* _TASK TO COMPLETE_
The entries are to be duplicated exactly, with nothing left out.

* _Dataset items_
------------------------------
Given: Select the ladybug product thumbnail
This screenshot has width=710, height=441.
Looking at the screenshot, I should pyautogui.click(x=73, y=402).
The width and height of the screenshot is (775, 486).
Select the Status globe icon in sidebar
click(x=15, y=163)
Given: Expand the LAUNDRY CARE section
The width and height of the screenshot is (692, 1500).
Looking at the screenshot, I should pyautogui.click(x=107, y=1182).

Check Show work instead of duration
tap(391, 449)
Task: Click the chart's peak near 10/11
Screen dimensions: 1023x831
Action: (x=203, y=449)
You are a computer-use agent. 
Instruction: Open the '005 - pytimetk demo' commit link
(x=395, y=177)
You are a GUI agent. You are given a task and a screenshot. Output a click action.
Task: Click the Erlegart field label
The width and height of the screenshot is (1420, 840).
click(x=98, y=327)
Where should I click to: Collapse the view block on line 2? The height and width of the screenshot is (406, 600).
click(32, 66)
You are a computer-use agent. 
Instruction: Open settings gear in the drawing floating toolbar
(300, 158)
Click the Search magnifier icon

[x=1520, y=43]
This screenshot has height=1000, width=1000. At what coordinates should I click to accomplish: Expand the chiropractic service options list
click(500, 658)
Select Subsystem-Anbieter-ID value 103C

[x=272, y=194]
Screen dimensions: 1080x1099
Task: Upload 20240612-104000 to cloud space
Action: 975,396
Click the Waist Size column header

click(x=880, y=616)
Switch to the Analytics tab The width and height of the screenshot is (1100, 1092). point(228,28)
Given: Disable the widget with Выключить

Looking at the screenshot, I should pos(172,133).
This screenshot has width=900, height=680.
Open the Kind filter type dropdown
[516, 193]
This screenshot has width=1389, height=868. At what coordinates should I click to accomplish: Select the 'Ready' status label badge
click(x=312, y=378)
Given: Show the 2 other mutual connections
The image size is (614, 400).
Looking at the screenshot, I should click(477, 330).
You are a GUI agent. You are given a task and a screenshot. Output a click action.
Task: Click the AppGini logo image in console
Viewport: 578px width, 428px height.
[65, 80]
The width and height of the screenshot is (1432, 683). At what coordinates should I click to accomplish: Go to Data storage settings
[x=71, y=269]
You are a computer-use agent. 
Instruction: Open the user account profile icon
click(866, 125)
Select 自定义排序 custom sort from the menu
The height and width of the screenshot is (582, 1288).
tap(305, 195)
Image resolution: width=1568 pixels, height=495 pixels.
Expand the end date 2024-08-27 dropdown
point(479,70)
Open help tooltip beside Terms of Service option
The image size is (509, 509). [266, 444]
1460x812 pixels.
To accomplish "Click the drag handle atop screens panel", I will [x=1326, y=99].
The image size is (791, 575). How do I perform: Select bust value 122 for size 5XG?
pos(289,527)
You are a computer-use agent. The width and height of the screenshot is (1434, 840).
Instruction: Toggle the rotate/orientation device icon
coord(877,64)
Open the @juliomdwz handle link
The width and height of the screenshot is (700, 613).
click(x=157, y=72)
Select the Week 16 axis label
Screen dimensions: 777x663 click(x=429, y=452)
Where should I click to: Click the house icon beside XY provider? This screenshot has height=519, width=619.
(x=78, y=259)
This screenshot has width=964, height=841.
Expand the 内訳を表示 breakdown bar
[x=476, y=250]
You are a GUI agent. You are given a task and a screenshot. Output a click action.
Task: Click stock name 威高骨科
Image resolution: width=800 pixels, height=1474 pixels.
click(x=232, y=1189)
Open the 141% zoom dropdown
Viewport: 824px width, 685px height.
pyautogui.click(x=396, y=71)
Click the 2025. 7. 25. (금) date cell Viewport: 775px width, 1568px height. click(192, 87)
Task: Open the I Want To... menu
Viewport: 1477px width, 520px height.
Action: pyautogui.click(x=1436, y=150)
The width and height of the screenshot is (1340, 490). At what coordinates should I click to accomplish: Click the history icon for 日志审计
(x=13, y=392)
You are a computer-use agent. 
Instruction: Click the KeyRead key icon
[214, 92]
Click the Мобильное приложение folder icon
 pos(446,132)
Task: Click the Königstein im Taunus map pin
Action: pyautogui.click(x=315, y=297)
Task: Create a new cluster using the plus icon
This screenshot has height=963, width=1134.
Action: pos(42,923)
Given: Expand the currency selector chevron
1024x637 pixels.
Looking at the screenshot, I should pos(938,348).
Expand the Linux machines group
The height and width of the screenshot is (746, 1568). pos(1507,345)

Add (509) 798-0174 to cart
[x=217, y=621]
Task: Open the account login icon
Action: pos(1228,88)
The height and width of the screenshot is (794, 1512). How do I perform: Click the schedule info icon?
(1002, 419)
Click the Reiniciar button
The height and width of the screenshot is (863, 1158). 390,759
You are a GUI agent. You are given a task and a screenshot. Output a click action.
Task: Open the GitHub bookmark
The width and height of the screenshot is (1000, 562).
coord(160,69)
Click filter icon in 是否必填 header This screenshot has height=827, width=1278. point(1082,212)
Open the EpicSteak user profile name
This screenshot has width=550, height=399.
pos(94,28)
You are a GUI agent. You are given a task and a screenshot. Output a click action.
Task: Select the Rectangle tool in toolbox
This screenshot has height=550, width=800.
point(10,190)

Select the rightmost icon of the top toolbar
------------------------------
* _YOUR RESPONSE_
Given: Select the ladybug product thumbnail
This screenshot has width=710, height=441.
Looking at the screenshot, I should pyautogui.click(x=73, y=402).
The width and height of the screenshot is (775, 486).
Select the Status globe icon in sidebar
click(x=15, y=163)
Given: Expand the LAUNDRY CARE section
The width and height of the screenshot is (692, 1500).
Looking at the screenshot, I should pyautogui.click(x=107, y=1182).

Check Show work instead of duration
tap(391, 449)
Task: Click the chart's peak near 10/11
Screen dimensions: 1023x831
Action: (x=203, y=449)
You are a computer-use agent. 
Instruction: Open the '005 - pytimetk demo' commit link
(x=395, y=177)
You are a GUI agent. You are given a task and a screenshot. Output a click action.
Task: Click the Erlegart field label
The width and height of the screenshot is (1420, 840).
click(x=98, y=327)
Where should I click to: Collapse the view block on line 2? The height and width of the screenshot is (406, 600).
click(32, 66)
You are a computer-use agent. 
Instruction: Open settings gear in the drawing floating toolbar
(300, 158)
Click the Search magnifier icon

[x=1520, y=43]
This screenshot has height=1000, width=1000. At what coordinates should I click to accomplish: Expand the chiropractic service options list
click(500, 658)
Select Subsystem-Anbieter-ID value 103C

[x=272, y=194]
Screen dimensions: 1080x1099
Task: Upload 20240612-104000 to cloud space
Action: 975,396
Click the Waist Size column header

click(x=880, y=616)
Switch to the Analytics tab The width and height of the screenshot is (1100, 1092). point(228,28)
Given: Disable the widget with Выключить

Looking at the screenshot, I should pos(172,133).
This screenshot has width=900, height=680.
Open the Kind filter type dropdown
[516, 193]
This screenshot has width=1389, height=868. At what coordinates should I click to accomplish: Select the 'Ready' status label badge
click(x=312, y=378)
Given: Show the 2 other mutual connections
The image size is (614, 400).
Looking at the screenshot, I should click(477, 330).
You are a GUI agent. You are given a task and a screenshot. Output a click action.
Task: Click the AppGini logo image in console
Viewport: 578px width, 428px height.
[65, 80]
The width and height of the screenshot is (1432, 683). At what coordinates should I click to accomplish: Go to Data storage settings
[x=71, y=269]
You are a computer-use agent. 
Instruction: Open the user account profile icon
click(866, 125)
Select 自定义排序 custom sort from the menu
The height and width of the screenshot is (582, 1288).
tap(305, 195)
Image resolution: width=1568 pixels, height=495 pixels.
Expand the end date 2024-08-27 dropdown
point(479,70)
Open help tooltip beside Terms of Service option
The image size is (509, 509). [266, 444]
1460x812 pixels.
To accomplish "Click the drag handle atop screens panel", I will [x=1326, y=99].
The image size is (791, 575). How do I perform: Select bust value 122 for size 5XG?
pos(289,527)
You are a computer-use agent. The width and height of the screenshot is (1434, 840).
Instruction: Toggle the rotate/orientation device icon
coord(877,64)
Open the @juliomdwz handle link
The width and height of the screenshot is (700, 613).
click(x=157, y=72)
Select the Week 16 axis label
Screen dimensions: 777x663 click(x=429, y=452)
Where should I click to: Click the house icon beside XY provider? This screenshot has height=519, width=619.
(x=78, y=259)
This screenshot has width=964, height=841.
Expand the 内訳を表示 breakdown bar
[x=476, y=250]
You are a GUI agent. You are given a task and a screenshot. Output a click action.
Task: Click stock name 威高骨科
Image resolution: width=800 pixels, height=1474 pixels.
click(x=232, y=1189)
Open the 141% zoom dropdown
Viewport: 824px width, 685px height.
pyautogui.click(x=396, y=71)
Click the 2025. 7. 25. (금) date cell Viewport: 775px width, 1568px height. click(192, 87)
Task: Open the I Want To... menu
Viewport: 1477px width, 520px height.
Action: pyautogui.click(x=1436, y=150)
The width and height of the screenshot is (1340, 490). At what coordinates should I click to accomplish: Click the history icon for 日志审计
(x=13, y=392)
You are a computer-use agent. 
Instruction: Click the KeyRead key icon
[214, 92]
Click the Мобильное приложение folder icon
 pos(446,132)
Task: Click the Königstein im Taunus map pin
Action: pyautogui.click(x=315, y=297)
Task: Create a new cluster using the plus icon
This screenshot has height=963, width=1134.
Action: pos(42,923)
Given: Expand the currency selector chevron
1024x637 pixels.
Looking at the screenshot, I should pos(938,348).
Expand the Linux machines group
The height and width of the screenshot is (746, 1568). pos(1507,345)

Add (509) 798-0174 to cart
[x=217, y=621]
Task: Open the account login icon
Action: pos(1228,88)
The height and width of the screenshot is (794, 1512). How do I perform: Click the schedule info icon?
(1002, 419)
Click the Reiniciar button
The height and width of the screenshot is (863, 1158). 390,759
You are a GUI agent. You are given a task and a screenshot. Output a click action.
Task: Open the GitHub bookmark
The width and height of the screenshot is (1000, 562).
coord(160,69)
Click filter icon in 是否必填 header This screenshot has height=827, width=1278. point(1082,212)
Open the EpicSteak user profile name
This screenshot has width=550, height=399.
pos(94,28)
You are a GUI agent. You are given a task and a screenshot. Output a click action.
Task: Select the Rectangle tool in toolbox
This screenshot has height=550, width=800.
point(10,190)

Select the rightmost icon of the top toolbar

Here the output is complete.